Pada saat ini tim aku dan beberapa kawan lain
kebetulan sedang membangun sebuah sistem informasi
darurat untuk kondisi pascabencana (walaupun belum
bisa dipastikan apakah ini sudah berakhir) di
Kepulauan Mentawai, Sumatera Barat. maka muncul tim
tim lain yang membangun infrastruktur penyedia koneksi
internet dengan menggunakan VSAT. Sebuah media center
di lokasi bencana dibangun dan di situ data-data gempa
terkini dan informasi peringatan dini lainnya bisa
diakses. Piranti lunak yang dikembangkan sebagai
sistem peringatan dini dengan mengacu pada data Badan
Meteorologi dan Geofisika (BMG) pun menjadi acuan
warga dan aparat setempat untuk mengambil tindakan
yang tepat jika diperlukan.
Konvergensi Radio Komunitas, Transceiver VHF, SMS
Gateway, dan internet
Sistem canggih itu tak akan ada artinya jika hanya
berhenti sampai di situ.

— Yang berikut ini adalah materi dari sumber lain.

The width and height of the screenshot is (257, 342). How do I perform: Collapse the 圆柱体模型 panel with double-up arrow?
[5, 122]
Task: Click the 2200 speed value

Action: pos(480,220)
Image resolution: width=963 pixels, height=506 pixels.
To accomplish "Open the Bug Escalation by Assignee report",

Media center hanya bisa
dibangun di satu atau dua lokasi saja karena
keterbatasan alat yang jauh dari murah itu. Alhasil,
masyarakat yang jauh dari media center pun bisa-bisa
tidak tahu apa-apa mengenai itu semua. Jika memaksakan
mau memakai komunikasi point to point dengan
menggunakan HP, sekali lagi tidak efektif, mahal, dan
belum tentu ada sinyal layanan selular di setiap
pelosok wilayah. Oleh karena itu, tim yang lain
membangun sistem informasi dan komunikasi dengan
menggunakan radio siaran serta radio komunikasi. Radio
komunitas atau radio siaran swasta yang ada di lokasi
bencana dihidupkan sebagai access point penyebarluas
informasi darurat. Studio radio bisa dihidupkan dengan
tenaga listrik dari generator jika listrik padam.
Sementara, pesawat radio penerima bisa cukup
menggunakan baterai dan bisa dipantau oleh masyarakat
sewaktu-waktu. Prinsip point to point lain, sekaligus
point to many (jika dihubungkan ke website), adalah
pemakaian sistem SMS gateway. Warga bisa mengirimkan
SMS untuk memberi informasi atau meminta informasi ke
posko. Pesan-pesan SMS itu juga bisa tertampilkan di
layar website.
Cara lain yang ditempuh adalah dengan menggunakan
radio komunikasi, berupa RIG atau HT. Peralatan
tersebut digunakan pula untuk menyebarluaskan
informasi darurat, sekaligus sebagai sarana
koordinasi. Koordinasi di sini bisa berupa koordinasi
untuk peringatan dini dan evakuasi. Tetapi, koordinasi
juga bisa dilakukan untuk kepentingan distribusi
bantuan. Alat yang diperlukan tidaklah terlalu mahal
jika dibandingkan dengan saraan komunikasi yang lain.
Bahkan sangat mudah dihidupkan hanya dengan
menggunakan tenaga listrik dari generator untuk RIG
dan baterai untuk HT. Setelah itu, komunikasi bisa
dilakukan setiap saat. Jika bermaksud agar jangkauan
komunikasi bisa lebih luas, cukup diakali dengan
antenna yang mencukupi kebutuhan. Di lapangan saat
ini, bahkan HT digunakan oleh tim kami dan pengelola
radio komunitas sebagai alat untuk melakukan wawancara
dengan warga dan disiarkan langsung melalui radio.